Friday 11 June 2010

I Call Your Name

John, Paul, George and . . . Richard? Or Richie, maybe? Though he's 'Richie' to his family and friends, Ringo Starr is known around the world under the stage name he adopted at the start of the 60s. Back then, he was playing with Rory Storm and the Hurricanes, alongside a guitarist who dubbed himself Johnny Guitar, and behind a lead singer who had been christened with the less tempestuous and romantic name of Alan Caldwell.

So it was Ringo Starr who enjoyed his moment of 'Starr Time' on stage with the Hurricanes, and who went on to join the Beatles in 1962. And yet . . .

On every page of You Never Give Me Your Money, I refer to the Beatles' drummer by his real name: Richard Starkey.
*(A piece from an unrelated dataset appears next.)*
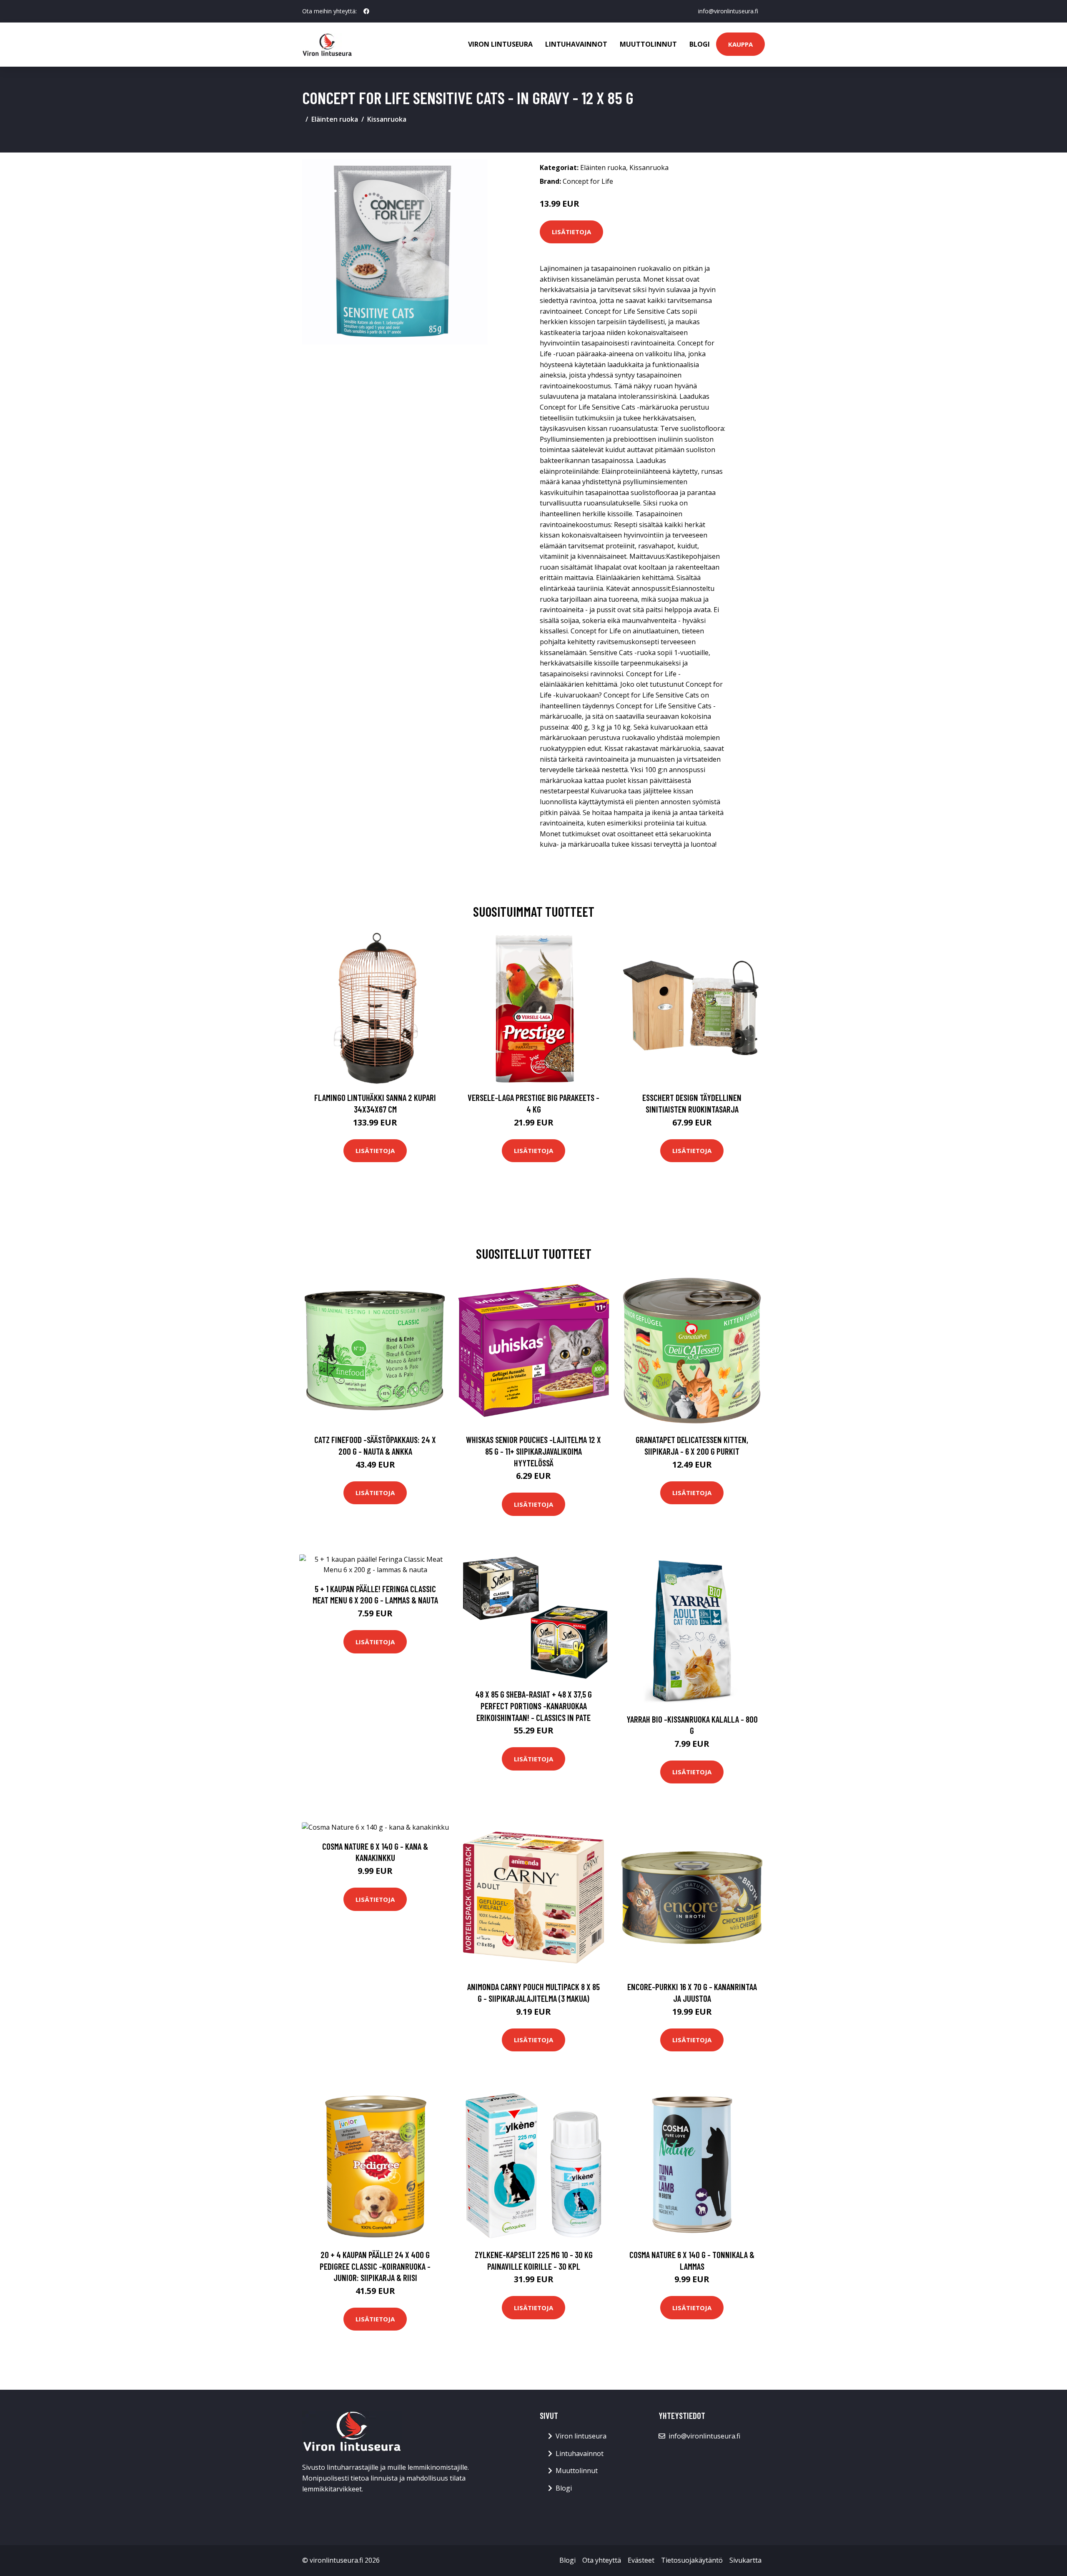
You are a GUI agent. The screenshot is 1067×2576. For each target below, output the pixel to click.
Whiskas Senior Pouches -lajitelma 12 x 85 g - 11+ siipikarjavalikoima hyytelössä (533, 1451)
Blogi (699, 44)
When the book was published in Britain last September, I heard murmurs of complaint that I was being sarcastic towards the man I am quite happy to call 'Ringo'. That's probably because the only reason I gave in the book for my decision was to quote what Ringo said in that really annoying TV advert last year for a product that, thankfully, I've already forgotten: "Don't call me by my stage name".

So I didn't. Except that the advert wasn't actually why I took that decision. I was clear from the start that I didn't want to call the subjects of my book 'John', 'Paul', etc. when I was writing about four adults who had led very adult lives. That left me with Lennon, McCartney, Harrison - and Starr? Not a problem if I was writing a book about their careers as musicians. But You Never Give Me Your Money was much more than that. It was about what happens when four ostensibly ordinary people become the most famous human beings on the planet, and have to live with the consequences of that fame. And one of those four ordinary people from Liverpool was a sickly but determined child called Richard Starkey.

It was Starkey, not Starr, who signed all those contracts, earned and spent all those millions, sued some people and was sued by plenty more, and who carried around the burden of being not only a Beatle for life whether he liked it or not, but also 'Ringo Starr', the happy-go-lucky drummer with the sad face. It's Ringo Starr who makes albums, leads the All-Starr Band, and gives occasional interviews. And it's Richard Starkey who goes home afterwards and probably asks his wife why every interviewer insists on quizzing him about the Beatles. 'Ringo Starr' is a fantasy in which we've all bought shares. Richard Starkey is something much more interesting than that - a human being, with the same strengths and faults as you and me, who also turned out to be a rock'n'roll drummer with a backbeat that wouldn't quit.